ReservationFlow ("we", "the service") is a booking automation product for pilates and yoga studios, provided by Pride of Design, a brand of Try Quantum OÜ (the legal entity that owns and operates the service). This policy explains what personal data we collect when you book a class or interact with the service — either through your studio's web booking page or through WhatsApp — how that data is used, and what rights you have over it.

Who is responsible for your data

The studio you are booking with is the data controller for your membership and booking history. ReservationFlow acts as a data processor on the studio's behalf, providing the technical infrastructure that connects WhatsApp to the studio's booking system.

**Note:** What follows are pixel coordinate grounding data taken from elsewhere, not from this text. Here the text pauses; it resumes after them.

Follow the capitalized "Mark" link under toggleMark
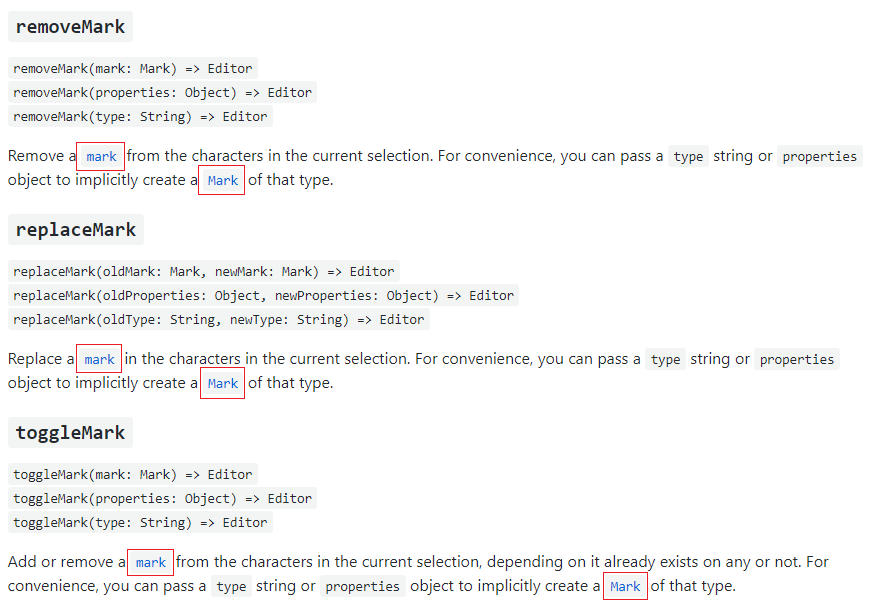This screenshot has width=872, height=608. tap(625, 587)

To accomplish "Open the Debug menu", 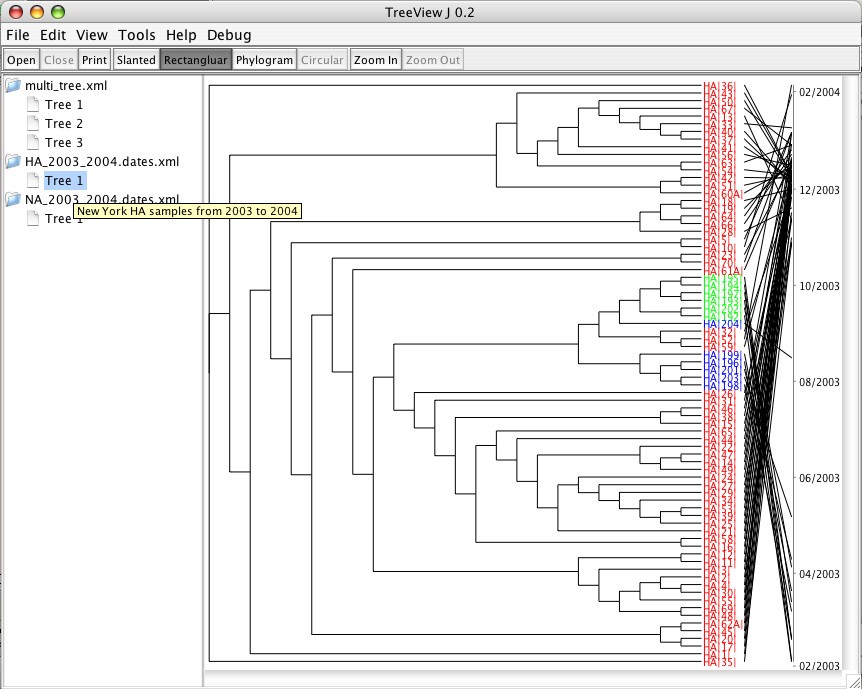I will point(229,35).
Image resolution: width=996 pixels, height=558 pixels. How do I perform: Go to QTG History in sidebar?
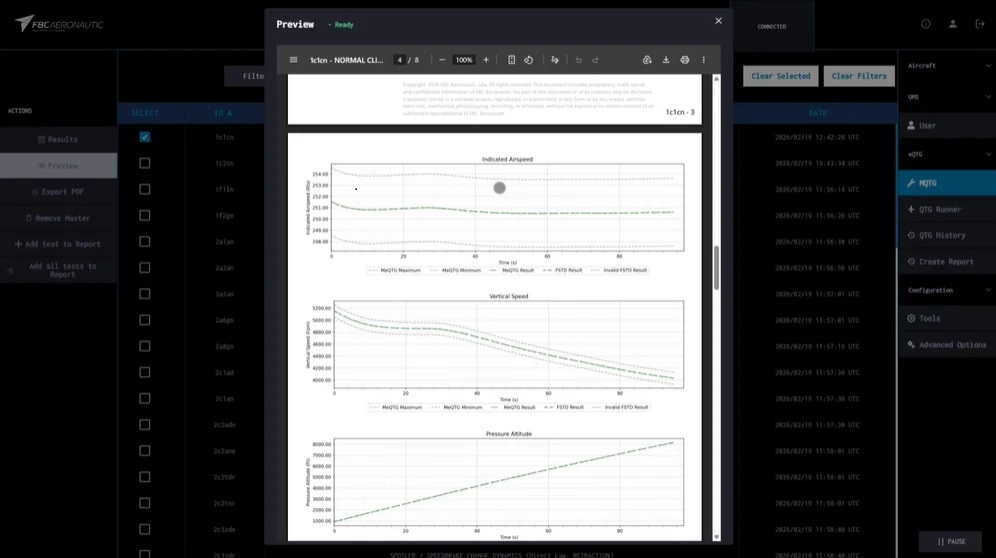(x=942, y=235)
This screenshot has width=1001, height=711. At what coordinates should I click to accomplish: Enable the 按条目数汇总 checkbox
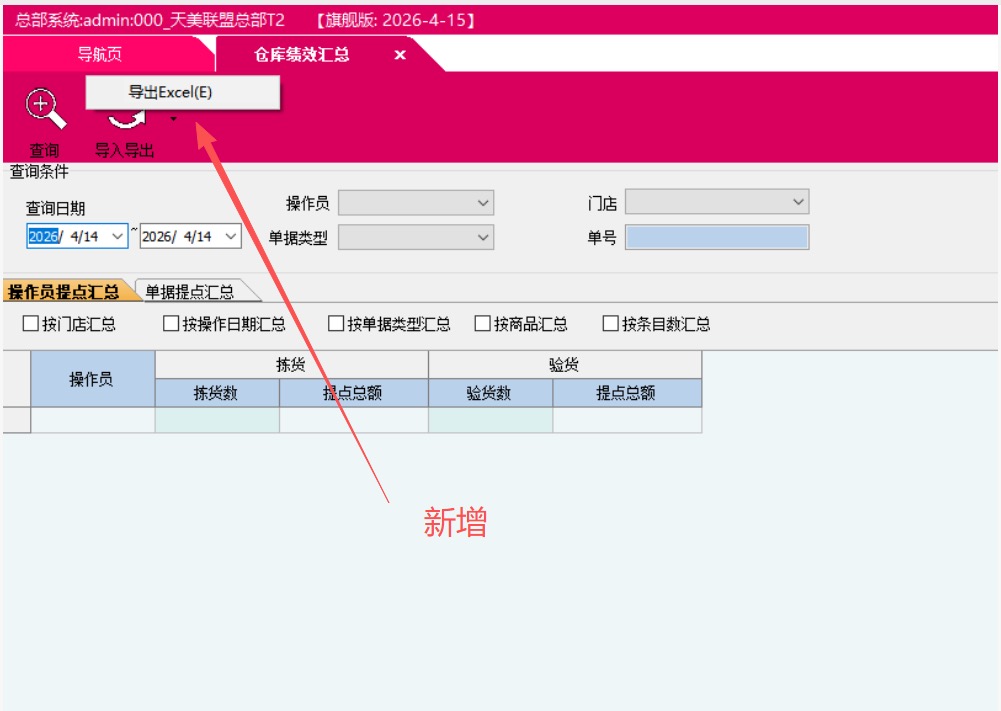click(611, 324)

For questions about data we hold on behalf of a studio, please contact the studio directly. For questions about ReservationFlow itself, you can reach Pride of Design at hello@prideofdesign.com.

What we collect

We process the minimum personal data required to deliver class booking on the web and in WhatsApp:

• Identity: your name, email address and (if you use WhatsApp) your WhatsApp phone number, as held by the studio.
• Booking activity: classes you book, cancel or waitlist; remaining class credits; the calendar and instructor for each booking.
• Operational data: timestamps of booking actions, one-time email codes used to sign in on the web, signed session tokens stored in your browser or carried by WhatsApp Flows, and a small audit log used for support and dispute resolution.
• Web technical data: standard request metadata (IP address, user agent) used for security and abuse detection, plus an anti-bot challenge token (Cloudflare Turnstile) on sensitive endpoints when configured.
• Communication content: the structured form data you submit inside WhatsApp Flows or on the web booking page. We do not read or store the content of unrelated WhatsApp conversations.

Why we use it

• To create, change and cancel class bookings on your behalf.
• To manage waitlists and to allocate class credits when seats free up.
• To send transactional messages such as booking confirmations and reminders, when configured by your studio.
• To detect abuse, debug technical issues, and audit booking activity.

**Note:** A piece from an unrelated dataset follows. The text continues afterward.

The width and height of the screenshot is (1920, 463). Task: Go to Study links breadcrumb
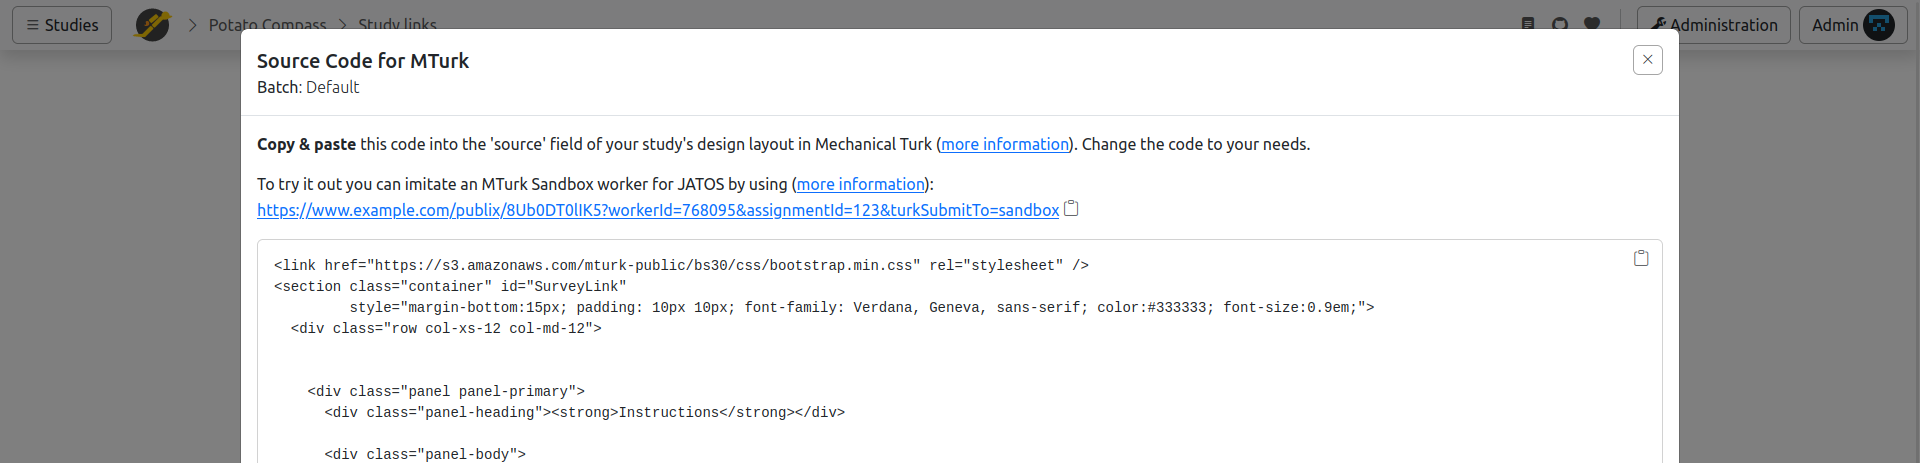pyautogui.click(x=397, y=25)
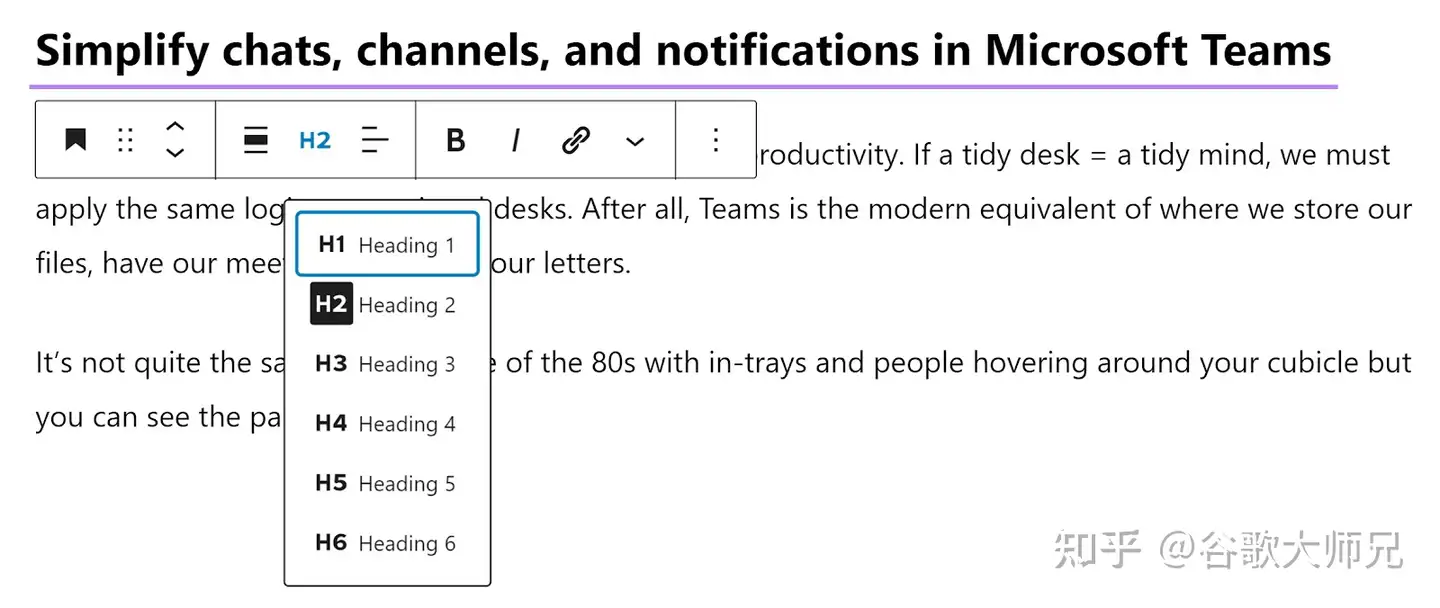1440x608 pixels.
Task: Choose Heading 6 from the list
Action: pos(387,543)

We do not use your data for marketing or profiling, and we do not sell it.

Service providers

ReservationFlow relies on the following processors to deliver the service. Each is bound by data-processing terms appropriate to its role:

• WhatsApp Business Platform (Meta)— the messaging channel through which you interact with the booking flow. Your messages are subject to Meta's privacy terms.
• Studio CRM— the studio's booking software of record (for example a CRM that holds your membership and class credits). We read and write to this on the studio's instructions only.
• Upstash — encrypted, geographically-bounded key value storage for short-lived session tokens, waitlists and audit log entries.
• Vercel — application hosting.
• Email and SMS providers — used only when the studio has configured them for transactional notifications.

How we protect it

All web traffic is served over HTTPS. Web sign-in uses a one-time code emailed to you, after which a signed session token is held in your browser's storage and rotated regularly.

Communication between the WhatsApp Flow and our servers is end-to-end encrypted using RSA-OAEP and AES-128-GCM session keys issued by Meta. WhatsApp session tokens are signed with HMAC and short-lived. We do not log unencrypted message contents on either channel.

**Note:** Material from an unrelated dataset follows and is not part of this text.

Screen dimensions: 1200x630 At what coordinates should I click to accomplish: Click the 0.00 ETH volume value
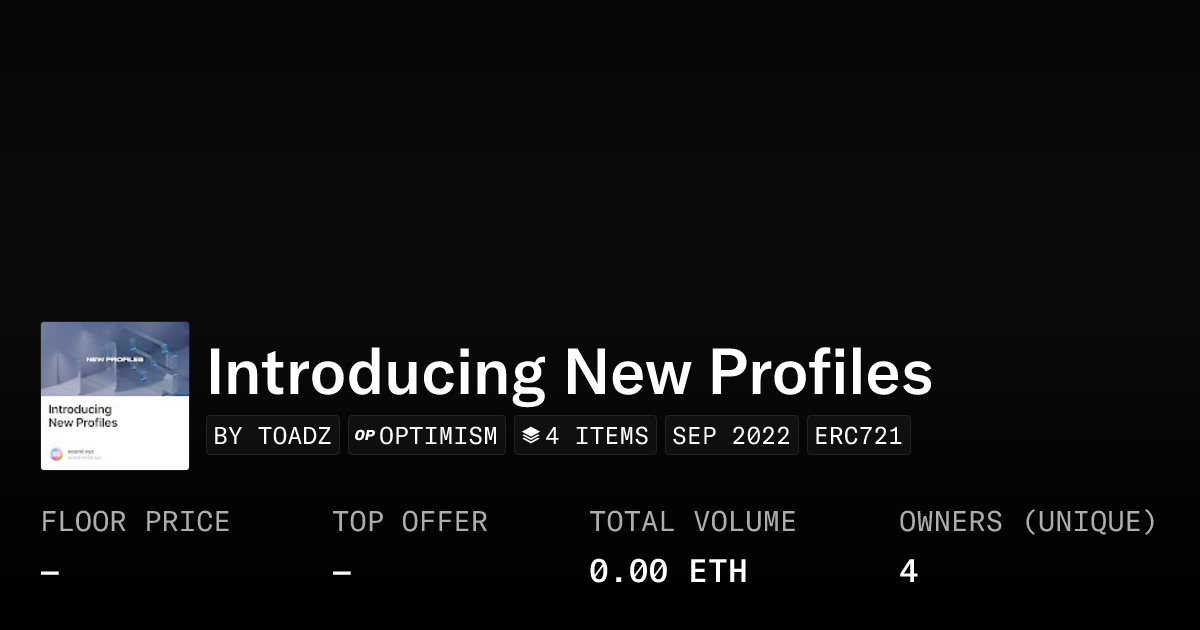coord(667,572)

Operational secrets are stored in encrypted environment configuration, never in source control.

How long we keep it

• Booking and credit data — kept for as long as your studio retains your membership record. Deletion is handled by the studio.
• Waitlist entries — removed when the class passes or you leave the waitlist.
• Web session tokens — held in your browser storage and refreshed periodically; cleared on sign-out.
• WhatsApp Flow tokens — automatically expire within 24 hours of issue.
• One-time email codes — expire 10 minutes after issue.
• Audit log — capped at the most recent 10,000 actions per studio and used only for support and dispute resolution.

Your rights

Depending on where you live, you have the right to access, correct or delete the personal data held about you, to restrict or object to certain uses, and to receive a copy in a portable format. To exercise these rights, please contact your studio first — they are the controller of your booking record. If you cannot reach them, you can write to us at hello@prideofdesign.com and we will assist within a reasonable timeframe.

International transfers

ReservationFlow is operated from the United Kingdom. Some sub-processors (notably WhatsApp/Meta and Vercel) may process data in other countries. Where transfers leave the UK or the EEA, they are governed by the standard contractual clauses or equivalent adequacy mechanisms.

Cookies and local storage

The web booking app uses local browser storage to hold your signed session token after sign-in. We do not set advertising or analytics cookies. The marketing site at reservationflow.app uses only essential cookies. The WhatsApp Flow runs inside the WhatsApp client and does not set cookies on your device.

Changes to this policy

We may update this policy as the service evolves or as the law changes. When we do, we will revise the "last updated" date above. Material changes affecting how we use your data will be communicated through your studio.

Contact and legal entity

ReservationFlow is provided by Pride of Design, a brand of Try Quantum OÜ. Try Quantum OÜ is the data controller for the service itself and the legal entity behind any contract with a studio.